8 min read

Building Your Personal Data Powerhouse: Self-Hosting Apache Spark on Kubernetes - Part 1

Building Your Personal Data Powerhouse: Self-Hosting Apache Spark on Kubernetes - Part 1
Photo by SpaceX / Unsplash

Let me tell you about the time I wanted to analyze the NYC trip dataset but found my laptop gasping for air like it just ran a marathon 😅. We've all been there - you download what seems like a reasonable dataset, only to find your machine grinding to a halt when you try to open it in pandas.

The NYC trip data is a perfect example of this challenge. It's a fascinating dataset with billions of taxi and ride-sharing trips across New York City, but at several terabytes, it's enough to make any personal computer wave the white flag of surrender. The TLC website doesn't pull any punches about its size - this is serious big data territory.

But here's the thing - I didn't want to shell out hundreds of dollars for cloud computing when I already had three perfectly good computers sitting at home, doing nothing most of the time. That's when it hit me: what if I could combine their powers, Power Ranger style?

Assembling Your Data Processing Avengers

The concept is simple but powerful: pool the computational resources of all your PCs to create your own private data processing cluster. It's like when the Power Rangers combine their robots to form the Megazord to tackle bigger enemies!

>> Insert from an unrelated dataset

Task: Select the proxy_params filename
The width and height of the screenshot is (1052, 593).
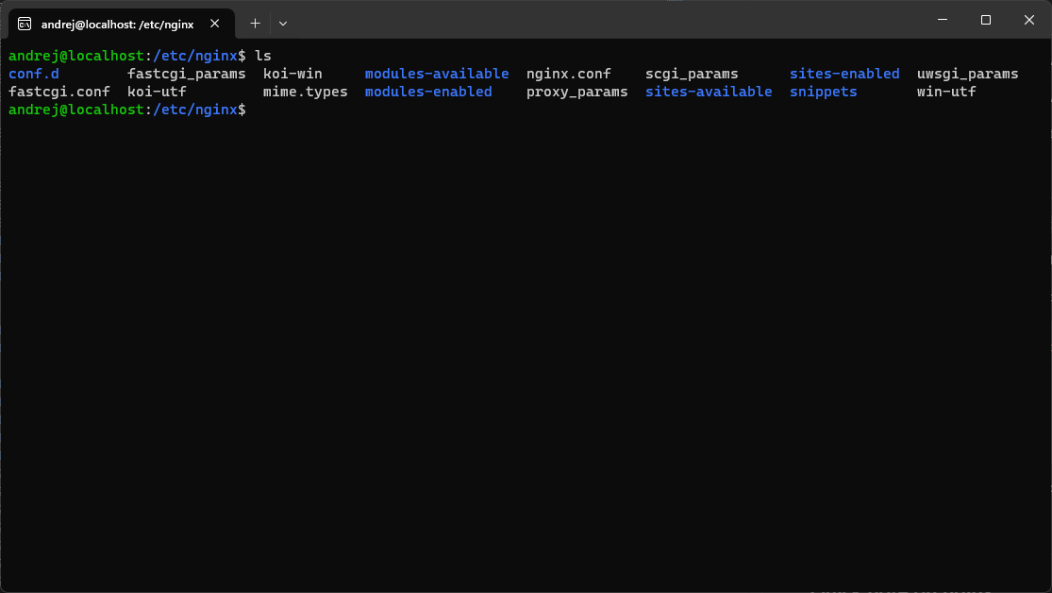Action: pos(576,91)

power-rangers-combination-swords.gif

At home, I've got three computers that individually would struggle with heavy data processing. But together? They form a respectable mini-cluster with 16 CPUs and 56GB RAM - enough firepower to handle substantial data analytics tasks. Here's my humble home fleet:

cluster-pc.drawio.png

I deliberately included a Windows host in this setup because, let's be honest, most of us have at least one Windows PC at home. And surprisingly, I couldn't find any comprehensive guide for creating a multi-OS, multi-host Kubernetes setup - so I decided to build one myself!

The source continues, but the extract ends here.